Wales is to set up its own National Infrastructure Commission to help direct the billion pound transport investments it is planning to make over the next five years.

As well as the proposed M4 corridor, these include major improvements to the M4, A55, A40 and A494, a South Wales Metro, the development of a North Wales Metro, a new rail franchise, a ports development fund and the development of a third Menai crossing.

A government spokesman said that the commission would work closely with its Westminster counterpart as it helps innovation and industry engagement with the major projects planned.

“Our historic, multi billion pound investment shows how serious this Welsh Government is about delivering a world class transport system in Wales – one that sustainably connects people and communities to jobs and services and drives our economy forward,” said the Welsh Government’s economy and infrastructure secretary Ken Skates.

“Our network holds the key to delivering a prosperous Wales, to ensuring our general health and wellbeing and building cohesive communities.

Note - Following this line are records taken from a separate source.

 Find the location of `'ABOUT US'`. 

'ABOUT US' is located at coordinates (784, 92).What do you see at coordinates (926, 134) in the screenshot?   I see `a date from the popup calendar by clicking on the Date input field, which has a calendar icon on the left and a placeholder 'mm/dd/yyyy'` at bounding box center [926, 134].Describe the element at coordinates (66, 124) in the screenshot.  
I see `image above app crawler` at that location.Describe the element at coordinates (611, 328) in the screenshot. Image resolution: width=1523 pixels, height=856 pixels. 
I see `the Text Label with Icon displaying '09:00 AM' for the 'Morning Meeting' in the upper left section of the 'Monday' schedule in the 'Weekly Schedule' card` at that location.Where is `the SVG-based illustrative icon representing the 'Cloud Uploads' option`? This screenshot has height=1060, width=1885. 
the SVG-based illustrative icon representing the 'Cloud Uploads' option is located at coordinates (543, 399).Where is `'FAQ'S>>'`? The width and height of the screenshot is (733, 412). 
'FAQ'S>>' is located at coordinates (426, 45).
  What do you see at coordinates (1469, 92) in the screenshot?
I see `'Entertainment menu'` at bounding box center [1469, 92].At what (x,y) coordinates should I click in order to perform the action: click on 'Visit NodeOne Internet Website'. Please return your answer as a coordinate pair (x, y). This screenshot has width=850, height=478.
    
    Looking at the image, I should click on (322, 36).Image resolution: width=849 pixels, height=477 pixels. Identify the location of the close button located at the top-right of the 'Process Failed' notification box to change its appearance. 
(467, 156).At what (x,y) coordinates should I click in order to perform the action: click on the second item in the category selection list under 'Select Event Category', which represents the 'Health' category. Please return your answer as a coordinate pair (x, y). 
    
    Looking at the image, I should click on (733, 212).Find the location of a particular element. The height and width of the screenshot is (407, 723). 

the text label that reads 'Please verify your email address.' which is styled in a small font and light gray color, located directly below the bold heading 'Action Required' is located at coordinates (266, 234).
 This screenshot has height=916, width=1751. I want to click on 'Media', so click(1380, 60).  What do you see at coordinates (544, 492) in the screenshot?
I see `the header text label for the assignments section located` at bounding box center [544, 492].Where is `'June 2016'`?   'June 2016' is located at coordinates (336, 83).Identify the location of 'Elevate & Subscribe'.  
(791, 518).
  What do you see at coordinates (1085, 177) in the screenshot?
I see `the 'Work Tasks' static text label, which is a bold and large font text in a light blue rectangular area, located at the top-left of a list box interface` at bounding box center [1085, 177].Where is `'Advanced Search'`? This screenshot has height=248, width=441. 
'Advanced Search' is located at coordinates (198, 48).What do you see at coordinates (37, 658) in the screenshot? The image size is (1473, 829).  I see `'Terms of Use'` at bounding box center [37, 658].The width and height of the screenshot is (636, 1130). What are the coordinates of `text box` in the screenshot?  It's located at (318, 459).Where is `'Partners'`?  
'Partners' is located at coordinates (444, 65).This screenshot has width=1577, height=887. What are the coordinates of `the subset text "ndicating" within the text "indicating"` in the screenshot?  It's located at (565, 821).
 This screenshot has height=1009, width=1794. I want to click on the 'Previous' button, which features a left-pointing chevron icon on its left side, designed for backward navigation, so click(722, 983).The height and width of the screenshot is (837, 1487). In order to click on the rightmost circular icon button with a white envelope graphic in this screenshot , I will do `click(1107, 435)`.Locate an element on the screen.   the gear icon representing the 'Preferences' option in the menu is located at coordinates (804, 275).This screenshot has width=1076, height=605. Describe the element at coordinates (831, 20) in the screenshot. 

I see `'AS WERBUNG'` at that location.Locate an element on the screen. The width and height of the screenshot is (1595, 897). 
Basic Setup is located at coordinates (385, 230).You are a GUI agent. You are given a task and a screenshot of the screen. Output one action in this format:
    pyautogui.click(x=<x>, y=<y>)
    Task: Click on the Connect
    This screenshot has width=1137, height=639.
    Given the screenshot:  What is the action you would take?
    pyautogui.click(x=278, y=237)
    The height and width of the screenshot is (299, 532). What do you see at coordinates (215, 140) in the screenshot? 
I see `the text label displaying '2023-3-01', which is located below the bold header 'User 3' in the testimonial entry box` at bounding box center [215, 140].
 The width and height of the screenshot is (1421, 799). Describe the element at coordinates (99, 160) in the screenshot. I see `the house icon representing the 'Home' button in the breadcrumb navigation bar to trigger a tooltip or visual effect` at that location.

Our collective challenge must be to use this billion pound investment creatively and collaboratively to sustainably develop a world class transport system that delivers the very best results for Wales.

“I also want to establish a better informed, better designed, long-term, evidenced-based approach to the planning of our transport network and the National Infrastructure Commission, which we are proposing, alongside an updated Welsh Transport Planning and Appraisal Guidance will help ensure this.”

A consultation on the congestion solutions for the A494 and A55 will take place in March 2017. There are two proposals for the Deeside corridor project, either of which will cost more than £200M, making it the largest Welsh Government investment on these roads since they were first built.